Le réflexe militariste gangrène l’Être algérien. Les militaristes croient pouvoir contrôler le destin commun par le recours aux pulsions enfouies dans la psyché de chacun : la pulsion de domination a des limites que la culture a réussi à tracer. Mais, cette culture n’avait pas pu introduire dans l’Être collectif la notion de totalité dans ses tendances antibourgeoises. La militarisation de la vie politique, du fait de l’emprisonnement de la logique discursive dans un dualisme vif et aigu, a renversé l’ordre pourtant établi dans plusieurs espaces humains. L’institution militaire devient un centre de décision qui oppose à tous des dogmes ayant un soubassement éthique fragile (en construction) un hégémonisme droitier (hégémonique et inhumain).

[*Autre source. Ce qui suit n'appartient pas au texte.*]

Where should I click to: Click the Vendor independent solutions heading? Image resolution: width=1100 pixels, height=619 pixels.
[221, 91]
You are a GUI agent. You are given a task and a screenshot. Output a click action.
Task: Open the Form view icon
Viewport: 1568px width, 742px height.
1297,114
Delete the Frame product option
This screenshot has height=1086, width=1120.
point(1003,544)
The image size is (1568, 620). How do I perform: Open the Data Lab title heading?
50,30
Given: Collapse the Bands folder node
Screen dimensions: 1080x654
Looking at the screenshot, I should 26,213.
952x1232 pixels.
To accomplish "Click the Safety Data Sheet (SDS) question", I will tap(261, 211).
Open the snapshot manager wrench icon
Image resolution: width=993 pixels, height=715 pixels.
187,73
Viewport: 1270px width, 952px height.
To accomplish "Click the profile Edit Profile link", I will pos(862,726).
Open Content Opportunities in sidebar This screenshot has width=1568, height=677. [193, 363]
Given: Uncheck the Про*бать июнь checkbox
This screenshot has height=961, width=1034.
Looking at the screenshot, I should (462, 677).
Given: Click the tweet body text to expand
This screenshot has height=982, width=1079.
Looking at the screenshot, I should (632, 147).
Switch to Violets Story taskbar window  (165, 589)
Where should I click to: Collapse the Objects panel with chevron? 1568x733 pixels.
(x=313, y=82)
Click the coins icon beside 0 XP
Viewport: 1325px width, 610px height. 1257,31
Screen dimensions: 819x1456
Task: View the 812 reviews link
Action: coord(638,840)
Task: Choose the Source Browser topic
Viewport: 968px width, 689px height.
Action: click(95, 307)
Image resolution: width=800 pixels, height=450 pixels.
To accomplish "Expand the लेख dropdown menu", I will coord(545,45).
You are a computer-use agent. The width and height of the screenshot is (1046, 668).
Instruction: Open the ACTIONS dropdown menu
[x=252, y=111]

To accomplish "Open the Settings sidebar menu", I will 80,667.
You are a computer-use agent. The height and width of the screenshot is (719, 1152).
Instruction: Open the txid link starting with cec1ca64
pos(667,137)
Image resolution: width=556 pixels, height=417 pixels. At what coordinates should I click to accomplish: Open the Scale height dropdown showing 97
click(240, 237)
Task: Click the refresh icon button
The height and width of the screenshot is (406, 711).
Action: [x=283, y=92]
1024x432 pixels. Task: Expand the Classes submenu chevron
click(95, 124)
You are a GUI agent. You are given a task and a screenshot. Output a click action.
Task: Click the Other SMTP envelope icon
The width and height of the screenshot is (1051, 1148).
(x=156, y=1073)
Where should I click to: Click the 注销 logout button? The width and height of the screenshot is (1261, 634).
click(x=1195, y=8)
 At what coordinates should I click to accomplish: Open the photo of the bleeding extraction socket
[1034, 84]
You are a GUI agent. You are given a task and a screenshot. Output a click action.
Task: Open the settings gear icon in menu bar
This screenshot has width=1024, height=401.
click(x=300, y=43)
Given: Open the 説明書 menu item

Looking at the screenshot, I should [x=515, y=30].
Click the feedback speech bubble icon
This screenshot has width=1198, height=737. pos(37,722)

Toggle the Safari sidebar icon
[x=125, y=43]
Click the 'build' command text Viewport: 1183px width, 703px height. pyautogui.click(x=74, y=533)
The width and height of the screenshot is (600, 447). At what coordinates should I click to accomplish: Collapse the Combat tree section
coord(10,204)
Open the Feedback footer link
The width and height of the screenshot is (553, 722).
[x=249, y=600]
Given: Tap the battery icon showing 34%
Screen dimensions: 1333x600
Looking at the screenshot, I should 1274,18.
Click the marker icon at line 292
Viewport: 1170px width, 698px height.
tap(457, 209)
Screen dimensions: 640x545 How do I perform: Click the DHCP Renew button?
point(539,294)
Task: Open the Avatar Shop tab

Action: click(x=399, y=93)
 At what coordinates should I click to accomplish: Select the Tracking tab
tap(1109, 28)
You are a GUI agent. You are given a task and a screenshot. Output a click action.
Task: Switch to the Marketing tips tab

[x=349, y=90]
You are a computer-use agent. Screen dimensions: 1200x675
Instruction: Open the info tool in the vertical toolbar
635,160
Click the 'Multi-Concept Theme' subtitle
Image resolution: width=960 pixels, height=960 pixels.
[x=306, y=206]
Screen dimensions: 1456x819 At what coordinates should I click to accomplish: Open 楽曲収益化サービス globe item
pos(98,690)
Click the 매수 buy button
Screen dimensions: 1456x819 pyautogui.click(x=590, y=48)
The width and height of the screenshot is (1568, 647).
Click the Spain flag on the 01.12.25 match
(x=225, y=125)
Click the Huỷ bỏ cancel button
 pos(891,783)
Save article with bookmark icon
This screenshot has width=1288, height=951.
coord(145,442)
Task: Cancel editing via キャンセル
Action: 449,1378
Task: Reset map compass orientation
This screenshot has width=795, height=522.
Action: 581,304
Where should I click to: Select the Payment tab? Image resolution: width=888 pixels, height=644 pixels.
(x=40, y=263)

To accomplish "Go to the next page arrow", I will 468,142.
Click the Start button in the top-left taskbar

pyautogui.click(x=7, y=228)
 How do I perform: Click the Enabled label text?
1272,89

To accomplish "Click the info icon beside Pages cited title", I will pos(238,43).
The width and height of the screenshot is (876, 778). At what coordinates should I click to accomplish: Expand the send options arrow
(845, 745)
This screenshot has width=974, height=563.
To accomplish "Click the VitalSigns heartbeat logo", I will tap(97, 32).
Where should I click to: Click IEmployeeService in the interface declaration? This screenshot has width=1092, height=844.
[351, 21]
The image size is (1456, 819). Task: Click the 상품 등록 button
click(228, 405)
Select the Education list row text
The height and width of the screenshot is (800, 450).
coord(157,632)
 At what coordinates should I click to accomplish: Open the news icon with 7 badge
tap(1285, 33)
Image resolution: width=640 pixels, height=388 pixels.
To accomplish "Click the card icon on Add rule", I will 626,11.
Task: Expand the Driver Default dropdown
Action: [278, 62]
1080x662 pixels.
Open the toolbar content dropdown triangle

La démocratie ne veut pas dire l’élection : le communisme préfère la formation (conditionnement culturel) à la compétition électorale : la production de la pensée a été sabordée par l’œuvre militariste qui fait de l’Idée une séquence fermée à toute dialectique. Les militaires oublient que la dramatisation historique leur est défavorable, tant les artistes, de quelque nature qu’ils soient, affrontent la vie et ses protagonistes par une énergie qui se crée dans la consommation de soi. La militarisation est-elle civilisante ? L’embourgeoisement n’épargne aucun espace, le technicisme devient le moyen le plus prisé des militaires (réflexe connu chez les conservateurs de la période post-guerre froide, notamment les islamistes).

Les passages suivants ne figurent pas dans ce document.